Dataset entries
==================================================

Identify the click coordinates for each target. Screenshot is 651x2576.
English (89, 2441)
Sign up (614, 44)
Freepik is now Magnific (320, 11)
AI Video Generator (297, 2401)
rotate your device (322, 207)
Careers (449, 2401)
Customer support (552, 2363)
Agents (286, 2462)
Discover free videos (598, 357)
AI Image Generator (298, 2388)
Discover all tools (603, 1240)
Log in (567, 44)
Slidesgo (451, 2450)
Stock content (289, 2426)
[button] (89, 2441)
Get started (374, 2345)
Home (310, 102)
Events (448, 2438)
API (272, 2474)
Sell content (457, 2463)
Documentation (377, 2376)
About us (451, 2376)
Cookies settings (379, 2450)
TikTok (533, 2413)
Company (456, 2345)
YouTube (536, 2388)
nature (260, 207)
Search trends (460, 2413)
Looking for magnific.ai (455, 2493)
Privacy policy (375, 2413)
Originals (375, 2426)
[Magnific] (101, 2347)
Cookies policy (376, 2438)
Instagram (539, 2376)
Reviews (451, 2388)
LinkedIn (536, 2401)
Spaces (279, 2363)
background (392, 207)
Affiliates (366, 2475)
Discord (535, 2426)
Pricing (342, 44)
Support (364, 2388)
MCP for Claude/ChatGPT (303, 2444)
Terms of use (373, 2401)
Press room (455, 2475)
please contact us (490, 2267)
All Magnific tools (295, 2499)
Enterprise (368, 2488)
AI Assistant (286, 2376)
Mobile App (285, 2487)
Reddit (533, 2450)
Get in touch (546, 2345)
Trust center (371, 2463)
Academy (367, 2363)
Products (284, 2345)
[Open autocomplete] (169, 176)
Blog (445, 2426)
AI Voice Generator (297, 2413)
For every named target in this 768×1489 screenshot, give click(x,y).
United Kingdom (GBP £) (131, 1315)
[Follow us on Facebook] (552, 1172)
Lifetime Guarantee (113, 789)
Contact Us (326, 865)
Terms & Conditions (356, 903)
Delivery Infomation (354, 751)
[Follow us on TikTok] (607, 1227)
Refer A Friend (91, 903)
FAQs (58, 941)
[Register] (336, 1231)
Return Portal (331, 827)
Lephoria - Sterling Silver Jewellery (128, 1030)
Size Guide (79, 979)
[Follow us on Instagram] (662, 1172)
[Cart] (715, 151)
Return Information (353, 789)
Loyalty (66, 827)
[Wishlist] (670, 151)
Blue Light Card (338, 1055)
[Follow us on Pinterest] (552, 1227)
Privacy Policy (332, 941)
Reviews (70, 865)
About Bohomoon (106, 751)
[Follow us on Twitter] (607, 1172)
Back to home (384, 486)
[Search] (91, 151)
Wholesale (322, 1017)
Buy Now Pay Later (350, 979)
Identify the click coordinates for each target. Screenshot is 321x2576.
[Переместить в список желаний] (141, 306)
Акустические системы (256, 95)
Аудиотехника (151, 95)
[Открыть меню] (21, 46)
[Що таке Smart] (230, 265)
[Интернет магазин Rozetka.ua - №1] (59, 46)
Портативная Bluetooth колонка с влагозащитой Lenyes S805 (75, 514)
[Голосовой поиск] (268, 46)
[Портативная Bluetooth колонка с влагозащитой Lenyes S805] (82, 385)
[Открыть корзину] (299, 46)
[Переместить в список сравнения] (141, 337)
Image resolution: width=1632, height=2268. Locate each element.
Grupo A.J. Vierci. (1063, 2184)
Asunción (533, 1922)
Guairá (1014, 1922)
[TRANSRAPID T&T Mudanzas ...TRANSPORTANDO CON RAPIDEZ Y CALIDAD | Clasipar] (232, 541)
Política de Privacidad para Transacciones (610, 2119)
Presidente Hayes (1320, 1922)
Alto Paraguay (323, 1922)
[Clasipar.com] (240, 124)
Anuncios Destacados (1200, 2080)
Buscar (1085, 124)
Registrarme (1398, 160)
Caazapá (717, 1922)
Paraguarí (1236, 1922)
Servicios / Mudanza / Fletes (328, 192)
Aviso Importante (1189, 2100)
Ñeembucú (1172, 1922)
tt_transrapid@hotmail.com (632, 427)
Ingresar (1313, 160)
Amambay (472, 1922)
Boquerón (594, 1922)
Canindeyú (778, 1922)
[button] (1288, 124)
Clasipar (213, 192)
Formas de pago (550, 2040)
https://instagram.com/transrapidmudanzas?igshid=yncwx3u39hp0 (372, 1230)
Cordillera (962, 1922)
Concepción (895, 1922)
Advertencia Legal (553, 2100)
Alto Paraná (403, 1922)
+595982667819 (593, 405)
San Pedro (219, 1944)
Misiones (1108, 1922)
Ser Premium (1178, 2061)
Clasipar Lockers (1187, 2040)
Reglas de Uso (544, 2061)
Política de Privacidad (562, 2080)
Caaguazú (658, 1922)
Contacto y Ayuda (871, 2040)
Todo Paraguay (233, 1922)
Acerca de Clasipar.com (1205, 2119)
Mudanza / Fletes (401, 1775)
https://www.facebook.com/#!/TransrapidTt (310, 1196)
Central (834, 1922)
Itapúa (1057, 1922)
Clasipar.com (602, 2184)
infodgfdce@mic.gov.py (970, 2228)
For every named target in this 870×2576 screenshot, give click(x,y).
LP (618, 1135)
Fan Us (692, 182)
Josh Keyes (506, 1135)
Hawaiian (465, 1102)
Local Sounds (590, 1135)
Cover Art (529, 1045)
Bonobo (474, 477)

==================================================

-- Task objective --
Among the records above, extract exactly the lines from the line with "Lifetime Guarantee (113, 789)" to the line with "Reglas de Uso (544, 2061)", both lines included, and leave out the rest.

-- Output for this task --
Lifetime Guarantee (113, 789)
Contact Us (326, 865)
Terms & Conditions (356, 903)
Delivery Infomation (354, 751)
[Follow us on TikTok] (607, 1227)
Refer A Friend (91, 903)
FAQs (58, 941)
[Register] (336, 1231)
Return Portal (331, 827)
Lephoria - Sterling Silver Jewellery (128, 1030)
Size Guide (79, 979)
[Follow us on Instagram] (662, 1172)
[Cart] (715, 151)
Return Information (353, 789)
Loyalty (66, 827)
[Wishlist] (670, 151)
Blue Light Card (338, 1055)
[Follow us on Pinterest] (552, 1227)
Privacy Policy (332, 941)
Reviews (70, 865)
About Bohomoon (106, 751)
[Follow us on Twitter] (607, 1172)
Back to home (384, 486)
[Search] (91, 151)
Wholesale (322, 1017)
Buy Now Pay Later (350, 979)
Identify the click coordinates for each target. Screenshot is 321x2576.
[Переместить в список желаний] (141, 306)
Акустические системы (256, 95)
Аудиотехника (151, 95)
[Открыть меню] (21, 46)
[Що таке Smart] (230, 265)
[Интернет магазин Rozetka.ua - №1] (59, 46)
Портативная Bluetooth колонка с влагозащитой Lenyes S805 (75, 514)
[Голосовой поиск] (268, 46)
[Портативная Bluetooth колонка с влагозащитой Lenyes S805] (82, 385)
[Открыть корзину] (299, 46)
[Переместить в список сравнения] (141, 337)
Image resolution: width=1632, height=2268. Locate each element.
Grupo A.J. Vierci. (1063, 2184)
Asunción (533, 1922)
Guairá (1014, 1922)
[TRANSRAPID T&T Mudanzas ...TRANSPORTANDO CON RAPIDEZ Y CALIDAD | Clasipar] (232, 541)
Política de Privacidad para Transacciones (610, 2119)
Presidente Hayes (1320, 1922)
Alto Paraguay (323, 1922)
[Clasipar.com] (240, 124)
Anuncios Destacados (1200, 2080)
Buscar (1085, 124)
Registrarme (1398, 160)
Caazapá (717, 1922)
Paraguarí (1236, 1922)
Servicios / Mudanza / Fletes (328, 192)
Aviso Importante (1189, 2100)
Ñeembucú (1172, 1922)
tt_transrapid@hotmail.com (632, 427)
Ingresar (1313, 160)
Amambay (472, 1922)
Boquerón (594, 1922)
Canindeyú (778, 1922)
[button] (1288, 124)
Clasipar (213, 192)
Formas de pago (550, 2040)
https://instagram.com/transrapidmudanzas?igshid=yncwx3u39hp0 (372, 1230)
Cordillera (962, 1922)
Concepción (895, 1922)
Advertencia Legal (553, 2100)
Alto Paraná (403, 1922)
+595982667819 (593, 405)
San Pedro (219, 1944)
Misiones (1108, 1922)
Ser Premium (1178, 2061)
Clasipar Lockers (1187, 2040)
Reglas de Uso (544, 2061)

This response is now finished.